Historic Lambeau Field will make history again on Sept. 3, when the Wisconsin Badgers meet the LSU Tigers for the stadium’s first big-time college football game. Officially dubbed the “Carmex Lambeau Field College Classic” — yes, the maker of lip balm — this matchup has been the talk of the college football universe for weeks.
ESPN College GameDay Built by The Home Depot (naming rights in college sports are getting seriously out of hand) will be in Green Bay, broadcasting live from a set in front of the Brown County Arena on Oneida Street. Kickoff is scheduled for 2:30 p.m. on ABC.
Additionally, SportingNews.com named Lambeau the second-best neutral site for a college football game this season, behind only Bristol Motor Speedway in Tennessee, host of Virginia Tech vs. Tennessee on Sept. 10.
The UW-LSU matchup continues the neutral-site rivalry the teams began in 2014 at Houston’s NRG Stadium. You may recall the bitter taste that game left in the collective mouth of Badger Nation, as second-year head coach Gary Anderson’s team let a 17-point lead slip away, losing 28-24 as a quarterback controversy brewed.
Two years on, second-year head coach Paul Chryst is expected to start fifth-year senior quarterback Bart Houston against fifth-ranked and heavily favored LSU. It will be the California native’s first-ever start for the Badgers; Houston backed up Joel Stave last season and has more experience than redshirt freshman Alex Hornibrook.

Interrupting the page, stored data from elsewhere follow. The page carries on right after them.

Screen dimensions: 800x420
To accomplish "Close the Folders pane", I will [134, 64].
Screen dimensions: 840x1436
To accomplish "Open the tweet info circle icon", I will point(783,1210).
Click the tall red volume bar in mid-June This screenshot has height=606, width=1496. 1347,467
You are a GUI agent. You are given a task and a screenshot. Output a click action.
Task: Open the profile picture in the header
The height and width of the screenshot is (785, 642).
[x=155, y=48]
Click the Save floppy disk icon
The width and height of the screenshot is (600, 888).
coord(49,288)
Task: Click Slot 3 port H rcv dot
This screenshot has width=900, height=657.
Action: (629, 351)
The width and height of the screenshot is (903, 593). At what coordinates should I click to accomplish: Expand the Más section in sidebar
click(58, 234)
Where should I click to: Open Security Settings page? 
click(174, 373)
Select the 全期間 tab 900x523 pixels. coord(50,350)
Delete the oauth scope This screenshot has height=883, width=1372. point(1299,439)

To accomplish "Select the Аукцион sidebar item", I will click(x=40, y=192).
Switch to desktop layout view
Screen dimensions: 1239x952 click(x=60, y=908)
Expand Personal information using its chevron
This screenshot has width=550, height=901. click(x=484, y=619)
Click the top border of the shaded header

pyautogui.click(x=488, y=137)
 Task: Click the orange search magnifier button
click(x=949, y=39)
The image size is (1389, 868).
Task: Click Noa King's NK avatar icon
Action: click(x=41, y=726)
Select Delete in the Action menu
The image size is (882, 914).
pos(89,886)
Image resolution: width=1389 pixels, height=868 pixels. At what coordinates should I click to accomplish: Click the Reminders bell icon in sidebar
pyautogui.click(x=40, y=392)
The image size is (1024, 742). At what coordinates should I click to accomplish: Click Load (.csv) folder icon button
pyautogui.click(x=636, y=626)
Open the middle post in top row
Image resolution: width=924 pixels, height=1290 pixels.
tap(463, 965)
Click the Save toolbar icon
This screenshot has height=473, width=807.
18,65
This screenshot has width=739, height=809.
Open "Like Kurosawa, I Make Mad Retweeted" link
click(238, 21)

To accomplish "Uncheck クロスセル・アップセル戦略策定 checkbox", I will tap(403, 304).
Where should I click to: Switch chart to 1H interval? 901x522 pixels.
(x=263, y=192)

Going with a little-tested quarterback won’t be UW’s only challenge against LSU. Dan Voltz, a fifth-year senior and the Badgers’ starting center for the past three seasons , retired from football on Aug. 23, citing both his physical health and other issues. Voltz tore the anterior cruciate ligament and lateral meniscus in his right knee against Illinois last November and never played another down. He was expected to shift to left guard this season to make way for redshirt sophomore Michael Deiter at center.
Then there will be the presence of former Badgers defensive coordinator Dave Aranda on the LSU sidelines. Aranda was the man behind the curtain for Wisconsin’s top-scoring defense last season. Tigers coach Les Mills made him a $1.3 million offer following UW’s 2015 Holiday Bowl victory — double what Aranda earned at Wisconsin — and he just couldn’t refuse.
Amid all this buzz, it’s worth remembering that Lambeau Field hosted the Vince Lombardi Memorial Classic in 1982 and 1983, a fundraiser to help fight cancer. St. Norbert College beat New York City’s Fordham University (Lombardi’s alma mater) both times. The Green Knights also defeated Mankato State at Lambeau in 1960.
Green Bay Packers CEO/president Mark Murphy told reporters earlier this summer that he’d love for Lambeau Field to host a major college football game every year — maybe even the Big Ten Championship (played in Indianapolis since its 2011 inception) or a bowl game (only a few are held in cold-weather cities). “We’d like to do it on a fairly regular basis,” he told the Wisconsin State Journal. “Lambeau Field was built for football.”